__Requisitos del problema__: Reescribe todos los registros como una tabla en Markdown con las columnas «Nº», para el número de fila, y «Línea», para el texto de cada línea, omitiendo las líneas en blanco.

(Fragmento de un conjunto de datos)
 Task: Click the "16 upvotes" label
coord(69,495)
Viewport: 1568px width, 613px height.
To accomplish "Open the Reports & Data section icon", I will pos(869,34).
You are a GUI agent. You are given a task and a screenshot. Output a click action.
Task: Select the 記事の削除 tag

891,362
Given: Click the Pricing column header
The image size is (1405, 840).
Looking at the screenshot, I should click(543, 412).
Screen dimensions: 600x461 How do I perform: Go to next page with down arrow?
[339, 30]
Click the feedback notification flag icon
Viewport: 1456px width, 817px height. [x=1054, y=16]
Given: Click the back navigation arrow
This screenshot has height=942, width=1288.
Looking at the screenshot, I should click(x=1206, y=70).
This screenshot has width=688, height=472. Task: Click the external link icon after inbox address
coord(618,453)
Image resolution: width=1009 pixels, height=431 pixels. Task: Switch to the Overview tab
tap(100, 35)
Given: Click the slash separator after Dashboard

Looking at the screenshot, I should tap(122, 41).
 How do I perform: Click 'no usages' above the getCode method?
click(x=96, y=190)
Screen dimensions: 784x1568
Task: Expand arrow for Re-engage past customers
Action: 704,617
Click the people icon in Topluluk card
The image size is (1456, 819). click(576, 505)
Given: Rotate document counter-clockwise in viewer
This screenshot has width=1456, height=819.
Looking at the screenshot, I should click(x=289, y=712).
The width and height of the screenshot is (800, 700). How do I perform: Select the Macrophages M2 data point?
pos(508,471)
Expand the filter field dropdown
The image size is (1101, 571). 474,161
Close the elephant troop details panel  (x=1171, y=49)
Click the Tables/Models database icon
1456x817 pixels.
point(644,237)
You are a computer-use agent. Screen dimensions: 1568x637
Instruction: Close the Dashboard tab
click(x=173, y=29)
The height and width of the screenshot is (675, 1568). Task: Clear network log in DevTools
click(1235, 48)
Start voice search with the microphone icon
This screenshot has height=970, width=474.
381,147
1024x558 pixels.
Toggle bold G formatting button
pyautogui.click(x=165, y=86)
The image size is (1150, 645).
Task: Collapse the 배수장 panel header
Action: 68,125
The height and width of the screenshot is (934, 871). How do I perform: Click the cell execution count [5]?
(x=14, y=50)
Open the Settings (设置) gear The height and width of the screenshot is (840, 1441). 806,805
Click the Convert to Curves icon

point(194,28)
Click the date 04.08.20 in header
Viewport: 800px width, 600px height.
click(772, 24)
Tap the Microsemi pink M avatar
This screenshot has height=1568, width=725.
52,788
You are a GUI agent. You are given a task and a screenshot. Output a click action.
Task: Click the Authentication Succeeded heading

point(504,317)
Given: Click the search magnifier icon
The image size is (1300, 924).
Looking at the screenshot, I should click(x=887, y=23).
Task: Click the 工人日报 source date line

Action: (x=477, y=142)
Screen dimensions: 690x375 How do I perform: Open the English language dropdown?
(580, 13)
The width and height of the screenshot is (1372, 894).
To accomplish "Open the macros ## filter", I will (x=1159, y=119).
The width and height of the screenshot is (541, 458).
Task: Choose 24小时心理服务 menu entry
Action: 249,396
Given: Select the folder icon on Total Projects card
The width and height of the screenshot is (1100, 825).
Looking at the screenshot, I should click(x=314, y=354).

__Resultado esperado__:
| Nº | Línea |
|---|---|
| 1 |  Task: Click the "16 upvotes" label |
| 2 | coord(69,495) |
| 3 | Viewport: 1568px width, 613px height. |
| 4 | To accomplish "Open the Reports & Data section icon", I will pos(869,34). |
| 5 | You are a GUI agent. You are given a task and a screenshot. Output a click action. |
| 6 | Task: Select the 記事の削除 tag |
| 7 | 891,362 |
| 8 | Given: Click the Pricing column header |
| 9 | The image size is (1405, 840). |
| 10 | Looking at the screenshot, I should click(543, 412). |
| 11 | Screen dimensions: 600x461 How do I perform: Go to next page with down arrow? |
| 12 | [339, 30] |
| 13 | Click the feedback notification flag icon |
| 14 | Viewport: 1456px width, 817px height. [x=1054, y=16] |
| 15 | Given: Click the back navigation arrow |
| 16 | This screenshot has height=942, width=1288. |
| 17 | Looking at the screenshot, I should click(x=1206, y=70). |
| 18 | This screenshot has width=688, height=472. Task: Click the external link icon after inbox address |
| 19 | coord(618,453) |
| 20 | Image resolution: width=1009 pixels, height=431 pixels. Task: Switch to the Overview tab |
| 21 | tap(100, 35) |
| 22 | Given: Click the slash separator after Dashboard |
| 23 | Looking at the screenshot, I should tap(122, 41). |
| 24 |  How do I perform: Click 'no usages' above the getCode method? |
| 25 | click(x=96, y=190) |
| 26 | Screen dimensions: 784x1568 |
| 27 | Task: Expand arrow for Re-engage past customers |
| 28 | Action: 704,617 |
| 29 | Click the people icon in Topluluk card |
| 30 | The image size is (1456, 819). click(576, 505) |
| 31 | Given: Rotate document counter-clockwise in viewer |
| 32 | This screenshot has width=1456, height=819. |
| 33 | Looking at the screenshot, I should click(x=289, y=712). |
| 34 | The width and height of the screenshot is (800, 700). How do I perform: Select the Macrophages M2 data point? |
| 35 | pos(508,471) |
| 36 | Expand the filter field dropdown |
| 37 | The image size is (1101, 571). 474,161 |
| 38 | Close the elephant troop details panel  (x=1171, y=49) |
| 39 | Click the Tables/Models database icon |
| 40 | 1456x817 pixels. |
| 41 | point(644,237) |
| 42 | You are a computer-use agent. Screen dimensions: 1568x637 |
| 43 | Instruction: Close the Dashboard tab |
| 44 | click(x=173, y=29) |
| 45 | The height and width of the screenshot is (675, 1568). Task: Clear network log in DevTools |
| 46 | click(1235, 48) |
| 47 | Start voice search with the microphone icon |
| 48 | This screenshot has height=970, width=474. |
| 49 | 381,147 |
| 50 | 1024x558 pixels. |
| 51 | Toggle bold G formatting button |
| 52 | pyautogui.click(x=165, y=86) |
| 53 | The image size is (1150, 645). |
| 54 | Task: Collapse the 배수장 panel header |
| 55 | Action: 68,125 |
| 56 | The height and width of the screenshot is (934, 871). How do I perform: Click the cell execution count [5]? |
| 57 | (x=14, y=50) |
| 58 | Open the Settings (设置) gear The height and width of the screenshot is (840, 1441). 806,805 |
| 59 | Click the Convert to Curves icon |
| 60 | point(194,28) |
| 61 | Click the date 04.08.20 in header |
| 62 | Viewport: 800px width, 600px height. |
| 63 | click(772, 24) |
| 64 | Tap the Microsemi pink M avatar |
| 65 | This screenshot has height=1568, width=725. |
| 66 | 52,788 |
| 67 | You are a GUI agent. You are given a task and a screenshot. Output a click action. |
| 68 | Task: Click the Authentication Succeeded heading |
| 69 | point(504,317) |
| 70 | Given: Click the search magnifier icon |
| 71 | The image size is (1300, 924). |
| 72 | Looking at the screenshot, I should click(x=887, y=23). |
| 73 | Task: Click the 工人日报 source date line |
| 74 | Action: (x=477, y=142) |
| 75 | Screen dimensions: 690x375 How do I perform: Open the English language dropdown? |
| 76 | (580, 13) |
| 77 | The width and height of the screenshot is (1372, 894). |
| 78 | To accomplish "Open the macros ## filter", I will (x=1159, y=119). |
| 79 | The width and height of the screenshot is (541, 458). |
| 80 | Task: Choose 24小时心理服务 menu entry |
| 81 | Action: 249,396 |
| 82 | Given: Select the folder icon on Total Projects card |
| 83 | The width and height of the screenshot is (1100, 825). |
| 84 | Looking at the screenshot, I should click(x=314, y=354). |